Finland poised to elect a new business-friendly Govt

Finland's youthful PM Alexander Stubb - not enough reform, not enough business friendly policies is about to host him his job
Finland’s youthful PM Alexander Stubb in Davos this year – not enough reform, not enough business friendly policies looks certain to cost him his job when Finns vote Sunday
By Kati Pohjanpalo

(Bloomberg) — Finns look set to vote out a government marred by political infighting and elect a party led by a self- made millionaire promising a business-driven recovery.

After three years of economic decline, Finland’s next government will need to fix chronic budget deficits, a debt load that’s set to breach European Union limits, rising unemployment and economic growth that’s about half the average of the euro zone.

Juha Sipila, who leads the opposition Center Party, has promised business-friendly policies he says will create 200,000 private-sector jobs. His party is polling about 6 percentage points ahead of the next-biggest groups, according to newspaper Helsingin Sanomat. If he wins Sunday’s vote, Sipila will probably try to form a majority coalition that’s likely to include the euro-skeptic The Finns party.
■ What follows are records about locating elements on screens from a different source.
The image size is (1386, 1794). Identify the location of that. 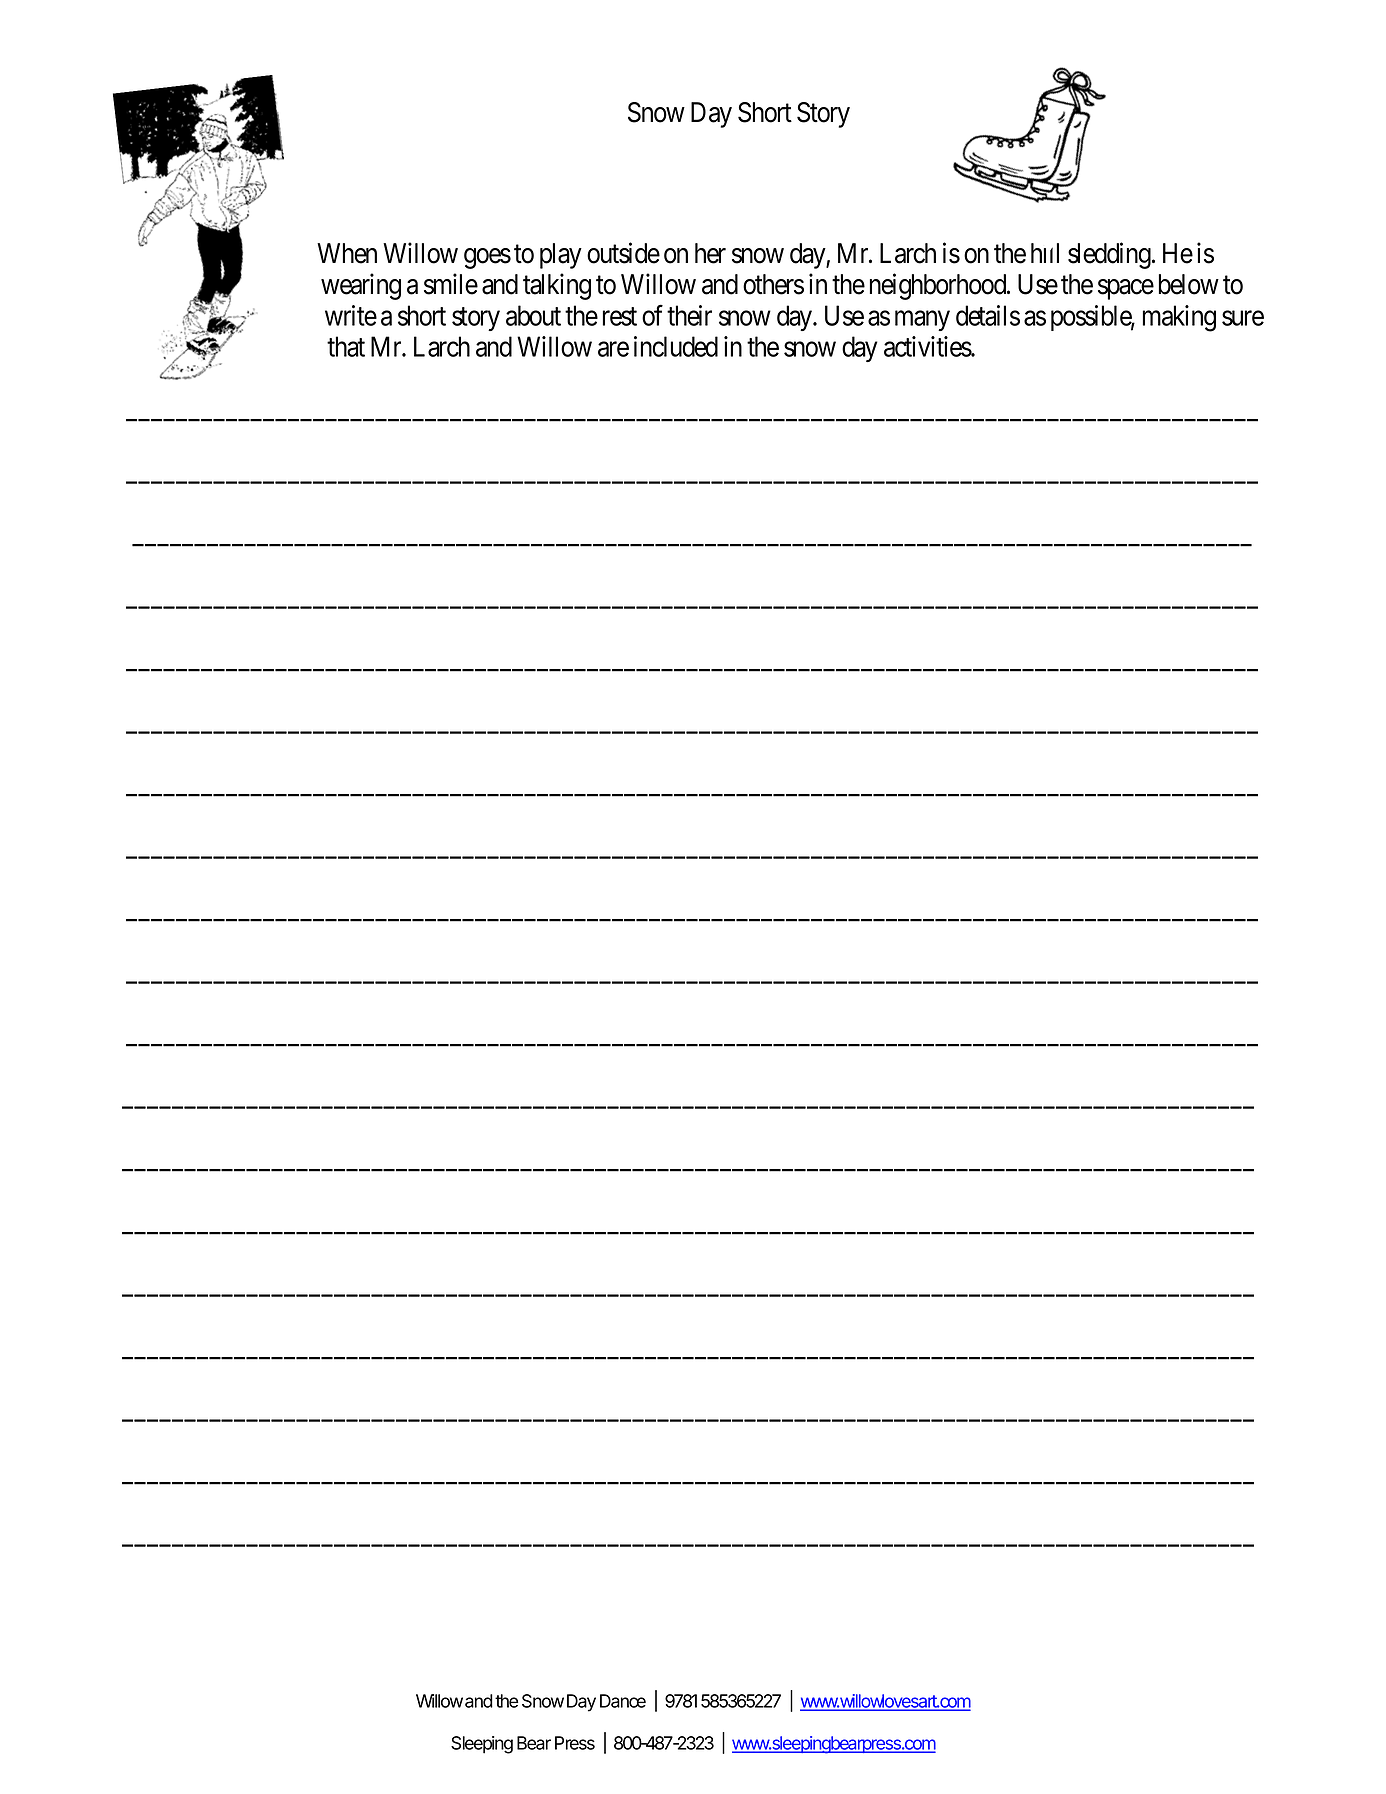
(346, 346).
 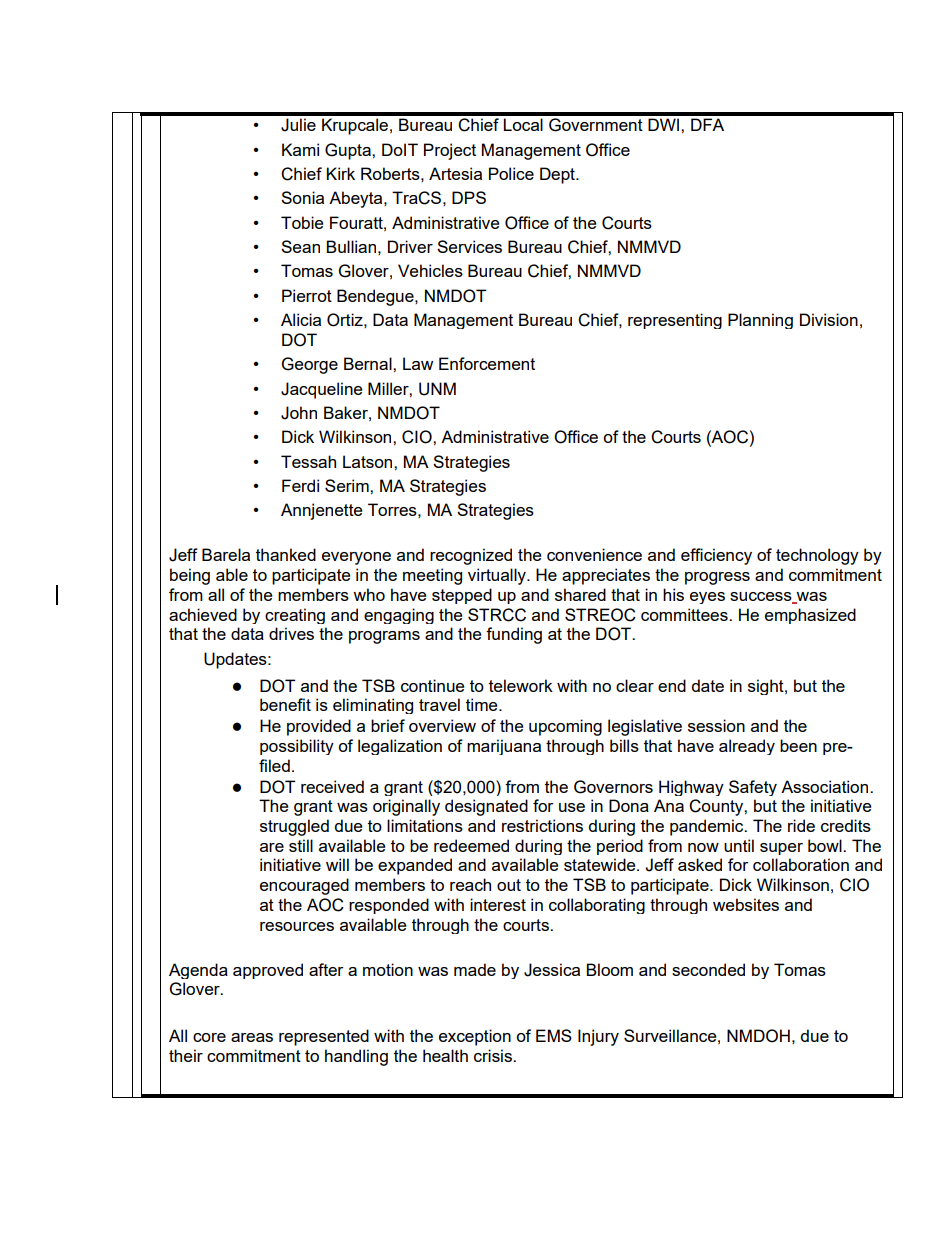 What do you see at coordinates (511, 173) in the screenshot?
I see `Police` at bounding box center [511, 173].
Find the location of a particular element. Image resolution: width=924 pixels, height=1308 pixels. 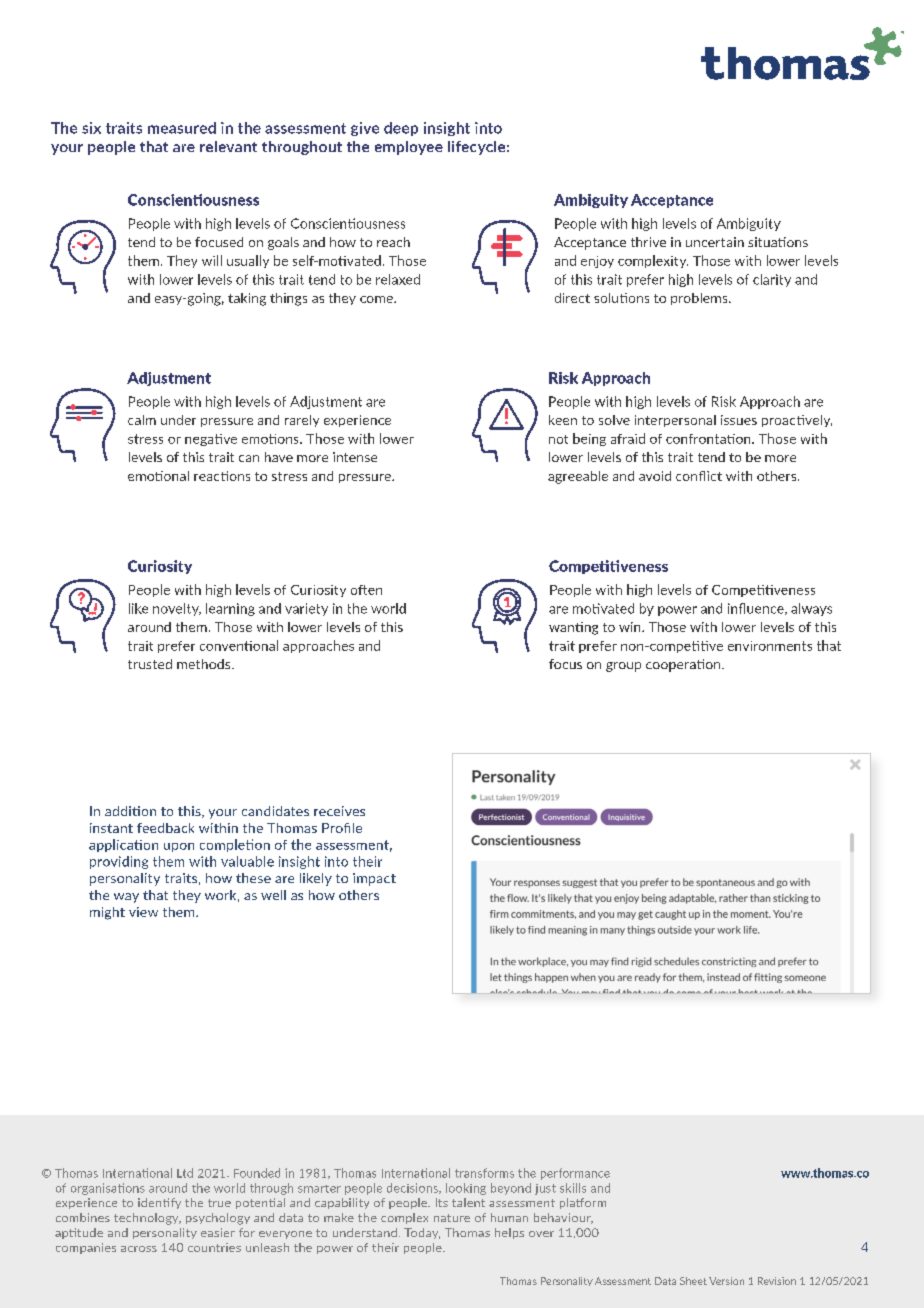

cooperation is located at coordinates (684, 665).
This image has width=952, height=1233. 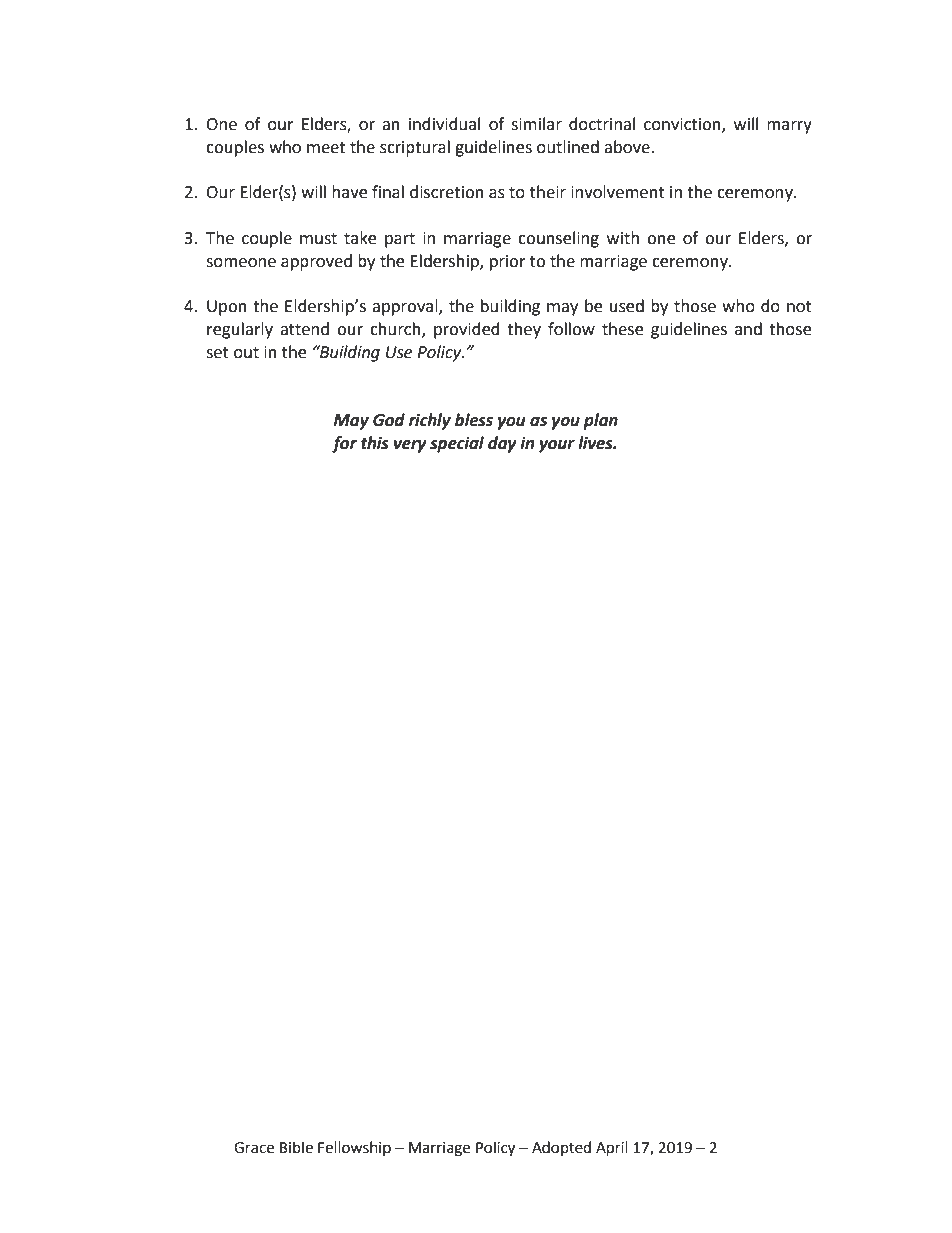 What do you see at coordinates (326, 148) in the image?
I see `meet` at bounding box center [326, 148].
“Putting together a new, workable government that can turn around Finland’s public finances is the most important economic policy step,” Anssi Rantala, chief economist at Aktia Bank Oyj, said by phone. “The government has to take seriously the gigantic deficits we have in state and municipal budgets, and it has to change the way it implements austerity: most has been through tax increases.”

Austerity isn’t what splits Finland’s political parties. All major groups have pledged some combination of belt- tightening and growth policies. The Finance Ministry estimates 6 billion euros ($6.5 billion) of austerity measures are needed by 2019 to prevent debt reaching 70 percent of gross domestic product. It also says there’s no scope to raise taxes without stifling economic growth.

Sipila has warned that Finland still faces a tough decade. His party wants to continue budget cuts and to lower social security fees. It also plans to loosen labor market regulations to keep deficits from widening as it tries to stimulate growth.